コロナ禍は、日本のみならず世界が内包していた問題をもあぶり出した。経済の根幹である資本主義そのものが揺るいでいるようだ。特に、民主主義型の資本主義と権威主義型の資本主義が対峙する出来事が急に報道番組で取り上げられているように思える。体力低下が目立つ資本主義を磨き鍛え直す。その契機になる年になることを願わざるを得ない。
▼産業革命で確立し、世界に広がった資本主義であったが、1930年代の大恐慌では、危機に見舞われた。その時は、政府の需要創出を重視するケインズ経済学の登場で、資本主義は進化を見せる。しかし、70年代には政府の肥大化などが深刻になり、小さな政府に向けての改革、いわゆる新自由主義が広がった。そして、2008年のリーマン危機や今回のコロナ禍を経て、再び政府の役割を拡大しようという機運がある。ただ、多くの国が財政支出を無尽蔵に増やせる状況にあるわけではない。
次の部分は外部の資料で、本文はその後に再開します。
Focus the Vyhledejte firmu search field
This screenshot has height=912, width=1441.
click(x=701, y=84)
さまざまな課題が複雑に相互作用を始めている。
▼このような環境の下にあって、SM(スーパーマーケット)として、つまり食品小売業として「食の未来」についての考察を重ねておくことが必要だ。消費者と食生活の傾向について、これまでの推移を改めて振り返り、社会の変化や発展との関係を考察し、今後のトレンドを考えておく機会を作って頂きたいのだ。そして、食料生産の推移や、その背景にある消費者のニーズ、環境への配慮、資源保護についての現状。生命科学の新しい領域について、これまで以上に知って置きたい。SMだけでなく食品メーカーを含めた食品業界の歩みを確認しておきたい。人類の進歩にどのように貢献してきたのか、未来を切り開くために乗り越えねばならない課題は何かを整理しておくことが大事なことだと思う。
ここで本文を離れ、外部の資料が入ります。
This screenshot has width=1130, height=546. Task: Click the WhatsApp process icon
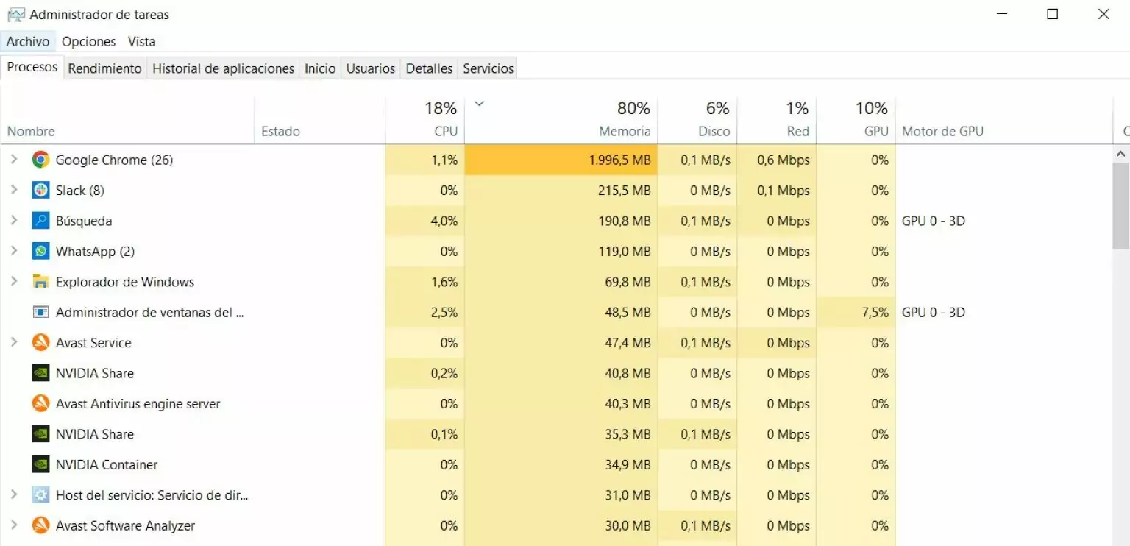coord(41,251)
▼流通・小売業は、食品メーカーと協業して、世界で増え続ける人口に食料を提供することと、細分化が進む消費者ニーズを満たすことの両立を図らなくてはならない。流通・小売業で近代化が標榜された60年程前は、良いものをより多く提供することが目標だった。今は、持続可能性や資源保護、環境問題などの課題に取り組む必要がある。ミレニアル世代、Z世代の消費者は新しいトレンドに敏感だ。「暮らしの個人化」が進む中での対応を間違えるわけにはいかない。ここにSM業界の未来が懸かっているのだから、年明けの少し落ち着いた時点で業界の目標を整理をし、実現したい姿を改めて明確にしておくことをお願いしたい。